Witnessing a decade of development
Vietnam is a totally different country today from when I first visited it a decade ago. GDP per capita has doubled over this period, while city skylines have changed, mobile phone penetration has rocketed, and the English language has become significantly more prevalent. It is reminiscent of a young Taiwan or South Korea – but with better food! On the investment side, governance and investor relations have improved dramatically.
It has not been smooth sailing for the economy over recent years, however. While the Vietnamese government made positive steps in clamping down on corruption last year, an unintended consequence of the probe was a puncturing of the local real estate market. Coupled with a reduction in exports due to the global economic slowdown, GDP growth of just 3.3% was recorded in the first quarter – the worst figure for a decade.

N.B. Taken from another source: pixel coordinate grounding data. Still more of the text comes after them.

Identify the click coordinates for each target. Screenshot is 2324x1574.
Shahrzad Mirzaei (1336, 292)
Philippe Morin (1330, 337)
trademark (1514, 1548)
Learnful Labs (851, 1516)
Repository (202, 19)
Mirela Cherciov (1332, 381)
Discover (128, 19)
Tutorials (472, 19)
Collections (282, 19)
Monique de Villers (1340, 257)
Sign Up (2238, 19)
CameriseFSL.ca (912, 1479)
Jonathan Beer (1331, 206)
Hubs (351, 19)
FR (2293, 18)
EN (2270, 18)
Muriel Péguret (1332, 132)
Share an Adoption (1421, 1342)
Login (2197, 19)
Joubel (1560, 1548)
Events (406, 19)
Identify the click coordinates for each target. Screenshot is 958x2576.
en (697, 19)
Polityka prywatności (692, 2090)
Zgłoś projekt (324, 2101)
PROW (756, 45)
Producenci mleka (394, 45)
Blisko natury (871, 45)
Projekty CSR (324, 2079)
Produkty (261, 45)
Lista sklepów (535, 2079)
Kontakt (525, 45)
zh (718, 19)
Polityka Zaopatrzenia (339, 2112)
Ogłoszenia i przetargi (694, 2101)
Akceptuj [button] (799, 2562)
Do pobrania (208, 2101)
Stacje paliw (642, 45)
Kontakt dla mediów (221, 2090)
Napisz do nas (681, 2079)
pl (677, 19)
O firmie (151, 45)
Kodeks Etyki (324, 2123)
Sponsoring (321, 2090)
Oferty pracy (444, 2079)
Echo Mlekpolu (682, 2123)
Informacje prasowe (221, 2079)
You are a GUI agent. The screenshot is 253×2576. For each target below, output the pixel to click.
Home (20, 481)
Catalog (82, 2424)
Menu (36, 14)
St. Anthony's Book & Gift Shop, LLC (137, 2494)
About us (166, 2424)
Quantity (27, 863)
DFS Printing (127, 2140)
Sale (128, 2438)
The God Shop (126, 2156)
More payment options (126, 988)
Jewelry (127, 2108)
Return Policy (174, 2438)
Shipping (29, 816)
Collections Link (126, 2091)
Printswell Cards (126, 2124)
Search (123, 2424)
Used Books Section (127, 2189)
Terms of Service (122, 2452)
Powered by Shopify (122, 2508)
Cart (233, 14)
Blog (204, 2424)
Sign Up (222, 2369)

However, after our recent visit to the country, we are increasingly confident that Vietnam has passed the worst of the current slowdown, particularly as the government has announced a number of measures to stimulate the economy over the near term. Importantly, the long-term structural narrative remains intact, as Vietnam continues to tell a convincing FDI-led story, with large corporates diversifying away from concentrated manufacturing bases in China or Taiwan.
The Vietnam Ho Chi Minh Index currently trades at less than 12x one-year forward earnings, versus a historical average of about 14x. We believe this is an incredibly compelling opportunity to have exposure to this market, especially as we expect its ascension to the MSCI Emerging Markets Index over the next three years – which will significantly raise the profile of the country’s leading businesses.